Jeff Link, a Democratic strategist, said he doesn’t think the investigation will have a major influence on the race for The White House.

“Given Trump’s burning desire to change the narrative and insert himself every single day, I’m not sure Johnson and [Sen. Chuck] Grassley will get much oxygen,” Mr. Link said. “It is difficult for any story to linger for more than a few days.”

Mr. Link said voters tend to dismiss these sorts of charges.

“What we have found consistently in our research is that voters want to know what each candidate plans to do in the future,” he said. “How will you change Washington so it doesn’t just help the entrenched and powerful?”

“Trump made that argument in 2016 but he’s falling victim to it now,” he said.

The Democrat-led House voted to impeach Mr. Trump last year, accusing the president of abusing his power in trying to prod Ukraine into digging up dirt on the Bidens. The GOP-controlled Senate voted to acquit Mr. Trump earlier this year.

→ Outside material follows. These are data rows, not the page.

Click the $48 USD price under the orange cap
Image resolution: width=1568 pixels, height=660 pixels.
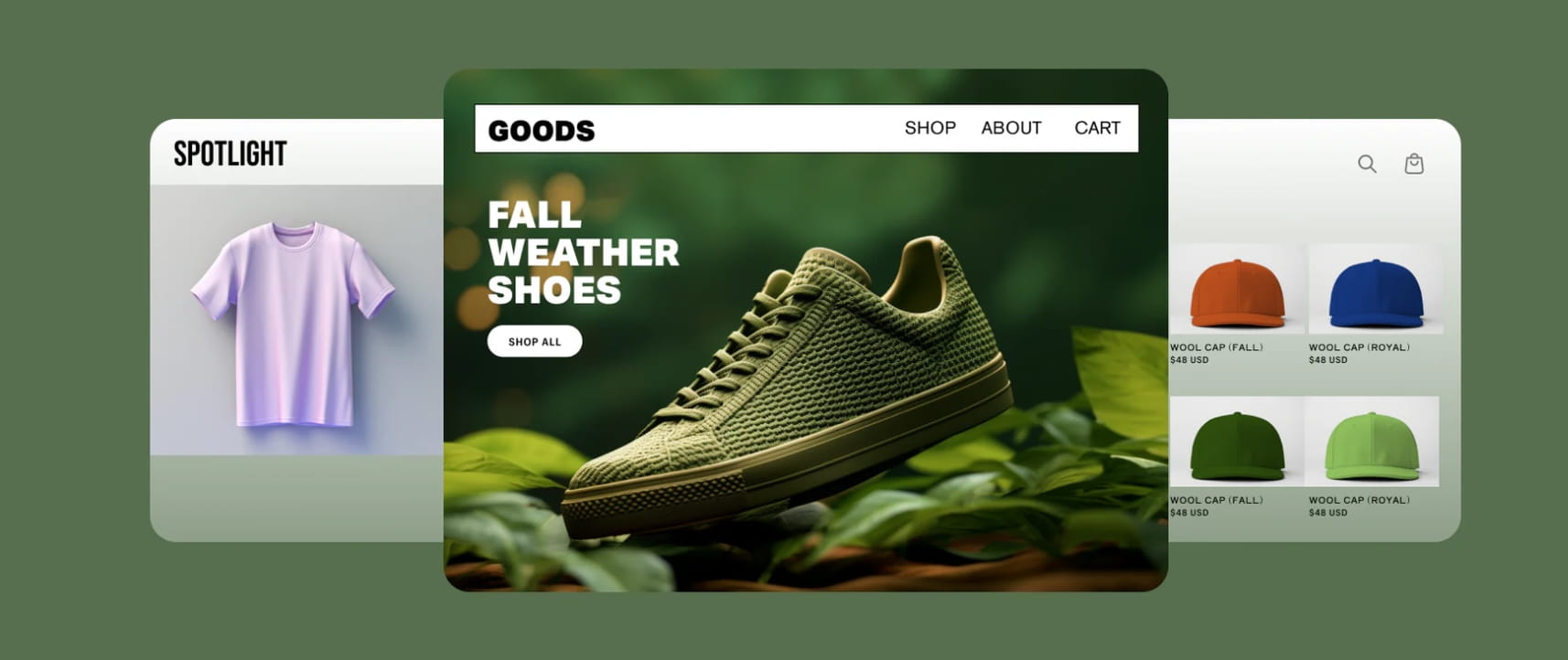click(x=1189, y=360)
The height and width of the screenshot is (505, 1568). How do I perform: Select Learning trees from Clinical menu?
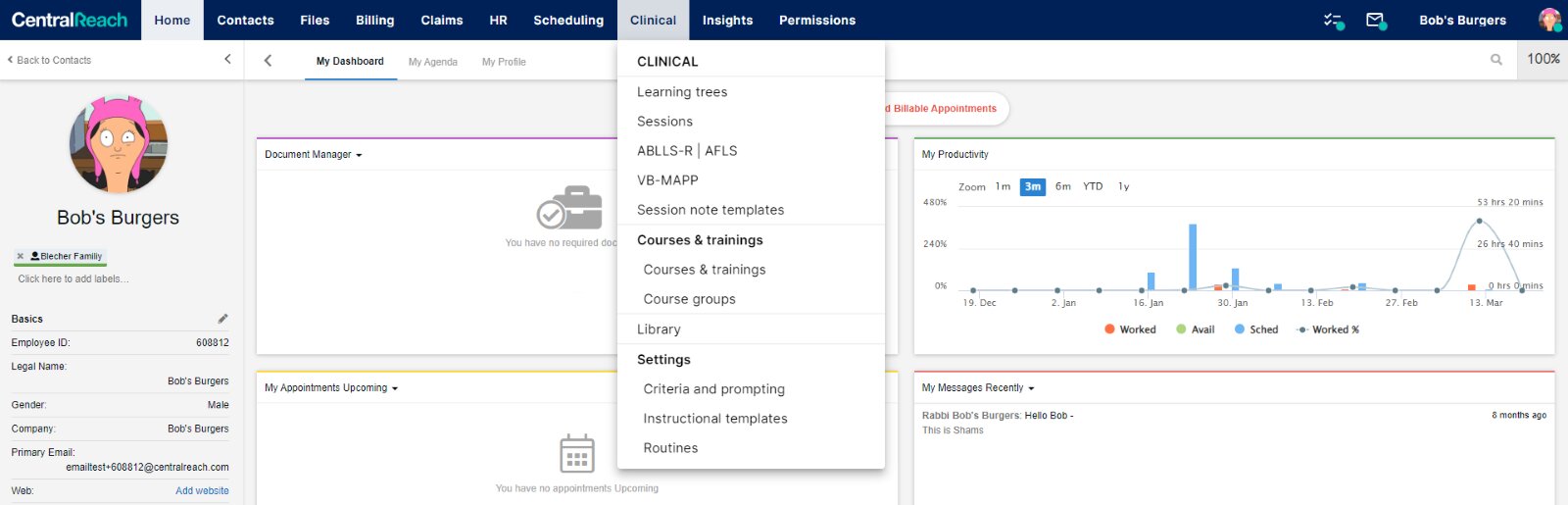pyautogui.click(x=682, y=92)
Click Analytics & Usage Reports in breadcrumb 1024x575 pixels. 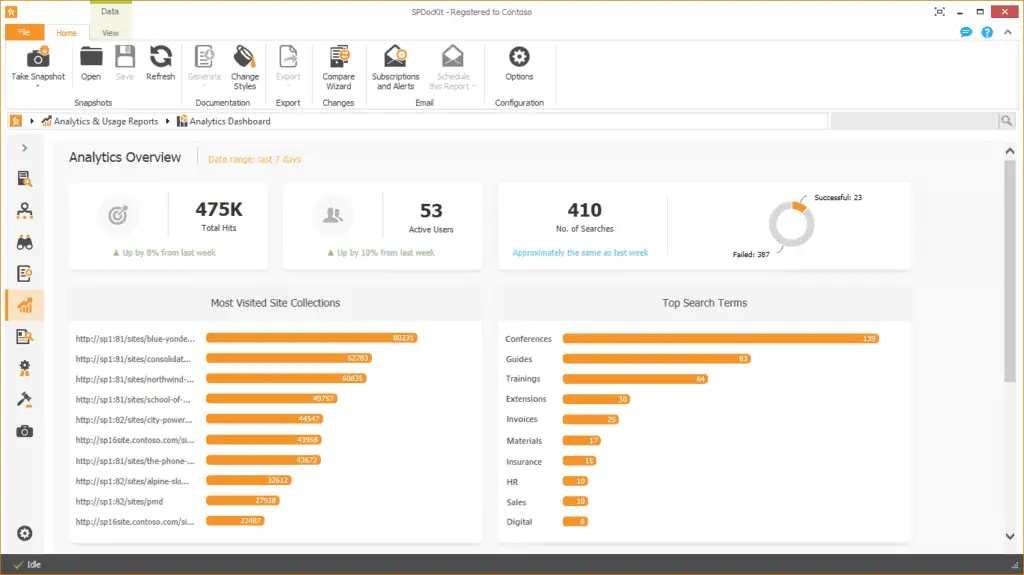point(106,121)
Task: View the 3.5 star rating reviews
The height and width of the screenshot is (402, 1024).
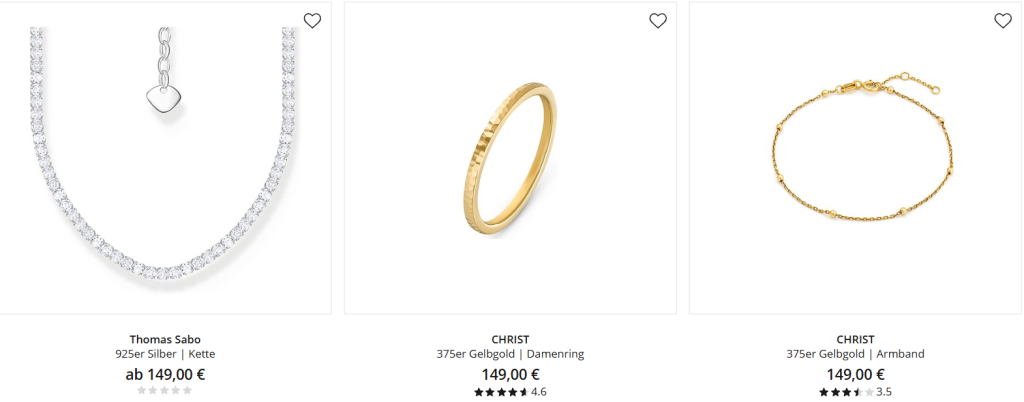Action: pyautogui.click(x=856, y=392)
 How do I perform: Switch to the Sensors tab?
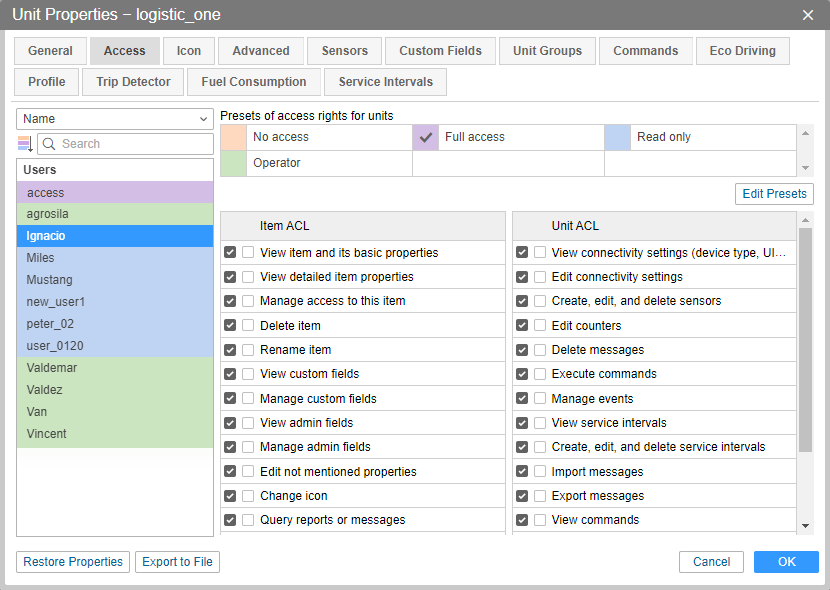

The elder Mr. Biden has said he did nothing wrong and that he and his son never discussed Hunter’s business dealings in Ukraine.

Hunter Biden pocketed at least $3 million for a lucrative job on the board of Burisma Holdings, a Ukrainian energy company, at a time of heightened tension over Russia annexing Crimea.

In 2016, Mr. Biden had threatened to withhold $1 billion in U.S. loan guarantees unless the country’s leaders fired Ukraine’s top prosecutor over corruption issues. The prosecutor was also reportedly looking into issues at Burisma.

Mr. Biden’s campaign has pointed out that Mr. Johnson was among several U.S. senators who had backed the ouster of the prosecutor, Viktor Shokin, over corruption issues.